Alice Stebbins Wells (1873-1957) was the first official female police officer in America. According to Los Angeles Police Department (LAPD) Assistant Chief Sandy Jo MacArthur in a 2010 interview for Police Magazine, "When Alice came on she had full police powers but not a gun. Talk about blazing a trail, but not being given the tools. Nor did she have partners. She was out there on her own blazing through uncharted territory."
As part of standard issue Wells was given a telephone call box key, a book of rules, a first-aid book, and a policeman's badge but it was a general badge with the next sequential number. A perk of being on the police force was being able to ride public transportation for free. When a trolley conductor accused her of using her husband’s badge and not being an actual police officer herself, Los Angeles created the very first police woman badge. Alice Stebbins Wells has Policewoman’s Badge Number One.

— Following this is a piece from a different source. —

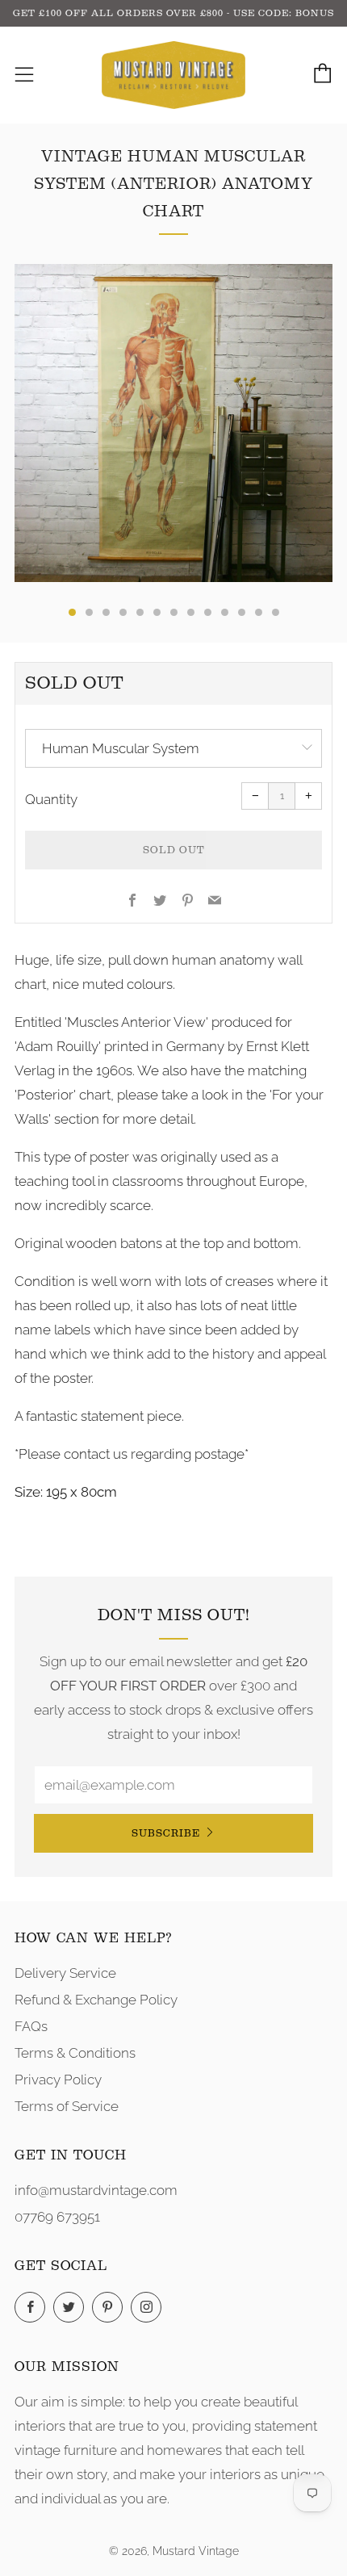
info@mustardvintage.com (96, 2190)
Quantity (51, 799)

The LAPD had not planned on giving her a uniform and her first official photographs are in street clothes. Knowing that a uniform would help her to be taken seriously, she designed and sewed the very first policewoman’s uniform consisting of a tailored jacket over a long skirt. (A replica is on display at the LAPD museum.) People weren’t sure what to call her at first. Titles like “first woman policeman”, “officeress”, or “officerette” were used until it finally became “policewoman”. (Currently the gender neutral “police officer” is used for everyone.) She was paid less than her male peers. The “Los Angeles Herald” newspaper reported, “Her salary is not as large as a policeman for she will receive but $75 a month, while a policeman receives $102. But she will have to conform to the regulations of the department just like any other member of the force.”
Her duties were quite general to start but she soon saw the need to adapt some police services to better serve women in the community so that they would feel more comfortable approaching the police. Wells helped found a bureau for women who needed help, a missing person’s bureau for women and children, and with the help of female parole officer Minnie Barton, created a safe home for women who had just recently been released from jail and later an alternative half-way house to reform young offenders instead of sending them to prison. The “Minnie Barton” home eventually became part of the Children’s Institute for Los Angeles.